On the ride back, Willis asked Tad, “Do you drink or smoke a lot?”
“Nah, not too much,” Tad answered. “I drink more than I smoke. You?”
“Me, too. I think the last time I smoked a lot was Halloween.”
Eli was disappointed. Were drugs and alcohol really that prevalent? He knew his neighbors drank, but he considered smoking to be pointless and abhorrent. “Wait,” he said from the driver’s seat, “are you talking about cigarettes or pot?”
“Pot,” Tad replied.
“Okay, they’re both disgusting,” Eli said.
Tad and Willis seemed amused by Eli’s emphatic opinion. “Sorry to disappoint you,” Willis said from the backseat.
As much as he liked these guys, who had always been nice to him, Eli was disappointed.
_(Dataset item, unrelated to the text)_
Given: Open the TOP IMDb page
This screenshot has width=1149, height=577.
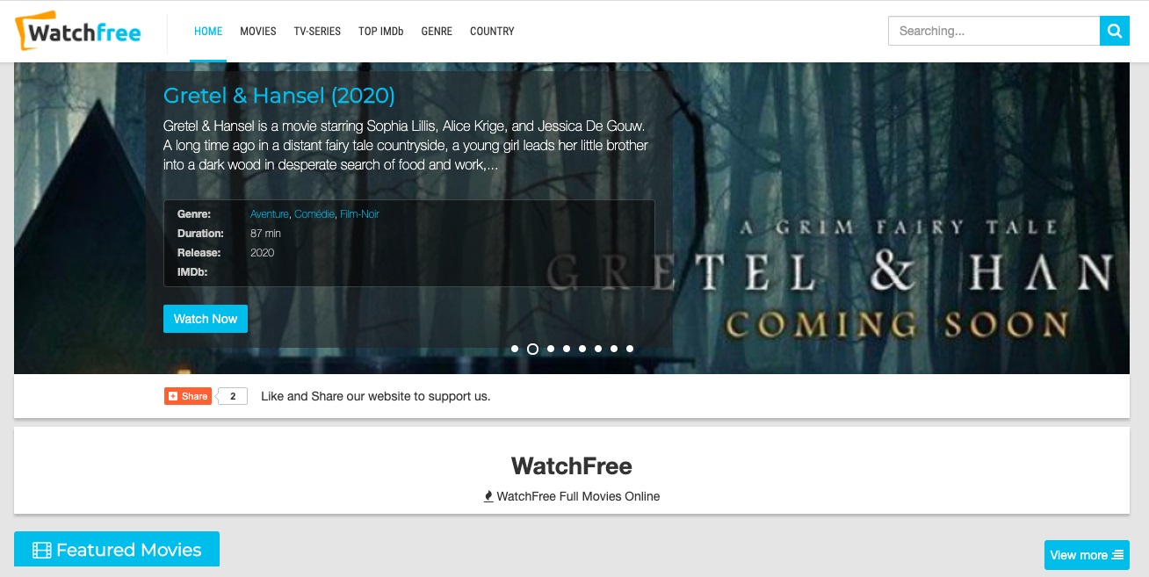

Their conversation worried him. He said later, “Personally, I don’t know how I’m going to fit in in college without smoking or drinking. Then again, it’s not like I want to be with those people anyways, so I guess I’ll have to find a small group of friends who also don’t smoke or drink? I mean, I don’t think I’d mind going to parties, even if people are drinking there, but I won’t drink. But I think going to a party where people are smoking is too much for me.”
...
THE GIRL WHO SAT in front of Eli in calculus turned around and asked, “Eli, are you really going all the way [across the country]?”
“Uh, yeah.”
Josephine tuned in to the conversation. “But won’t you miss your family?” she asked.
Eli shrugged. “Not really. I mean, are you going to live with your parents forever?”
“No,” said Josephine, “but, like, you’ll just be so far away. Won’t you miss them?”
“It’s not like I’m really close with my family, anyways. I don’t hate them or anything, but it’s not going to be difficult.”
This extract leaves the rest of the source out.